*Permintaan 1*. Rangkum berita tentang pengaduan ke Komisi Yudisial dalam dua kalimat.
*Permintaan 2*. Sambung berita tentang pengaduan ke Komisi Yudisial, mulai setelah kalimat terakhirnya.

*Teks dokumen*.
= = = =
JAKARTA, KOMPAS - Ketua Komisi Yudisial Eman Suparman menerima laporan pengaduan istri terdakwa kasus bioremediasi PT Chevron Pacific Indonesia, Selasa (14/5), di Jakarta. Eman mengindikasikan, hakim kasus tersebut tidak imparsial. Berdasarkan keterangan para pelapor, hakim tidak mengakomodasi saksi ahli bioremediasi yang diajukan terdakwa.
”Kuasa hukum istri terdakwa mengatakan, hakim pada proses pemeriksaan tidak mengakomodasi sejumlah saksi yang diajukan pihak terdakwa. Ini mengindikasikan hakim tidak imparsial dan tidak menganut asas audi et alteram partem (mendengarkan pihak lain),” kata Eman.
Menurut dia, jika pada pemeriksaan KY terhadap hakim ditemukan keberpihakan, jelas terjadi pelanggaran kode etik dan pedoman perilaku hakim. Eman akan meminta komisioner supaya menjadikan kasus ini prioritas dibawa dalam rapat panel komisioner KY. ”Sesuai alur dan prosedur, proses paling lama 3 bulan 10 hari,” katanya.
= = = =
*Baris data*.

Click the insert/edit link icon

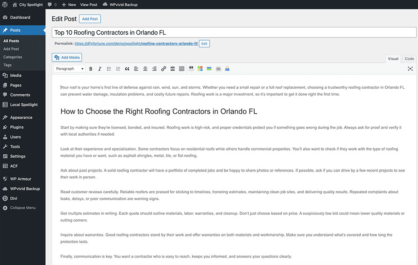coord(163,69)
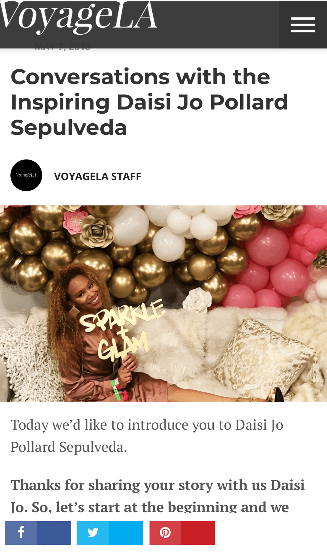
= = = =
*Jawaban 1*. Ketua Komisi Yudisial Eman Suparman menerima pengaduan istri terdakwa kasus bioremediasi PT Chevron Pacific Indonesia dan mengindikasikan bahwa hakim kasus itu tidak imparsial karena tidak mengakomodasi saksi ahli yang diajukan terdakwa. Eman akan meminta komisioner memprioritaskan kasus ini dalam rapat panel KY, dengan proses paling lama 3 bulan 10 hari.

*Jawaban 2*.
Berdasarkan keterangan Nur Ridhowati, kuasa hukum istri terdakwa, laporan pengaduan tersebut telah didahului surat yang dikirim ke KY, 25 April 2013.
Selain langsung bertemu dengan Eman, Sumiarti (istri Herlan) dan Ratna Irni Astuti (istri Ricksy Prematuri) juga menyerahkan sejumlah dokumen untuk memperkuat pengaduannya terhadap Sudharmawatiningsih, ketua majelis hakim kasus tersebut. Dalam dokumen-dokumen yang diserahkan, terdapat pula rekaman persidangan yang sudah dilaksanakan sejauh ini.
Saat ini, Herlan dan Ricksy sudah ditahan dengan tuntutan masing-masing 15 tahun dan 12 tahun penjara. Menurut Nur, selama persidangan, pihaknya tidak diberikan kesempatan sama seperti jaksa penuntut umum dalam menghadirkan saksi.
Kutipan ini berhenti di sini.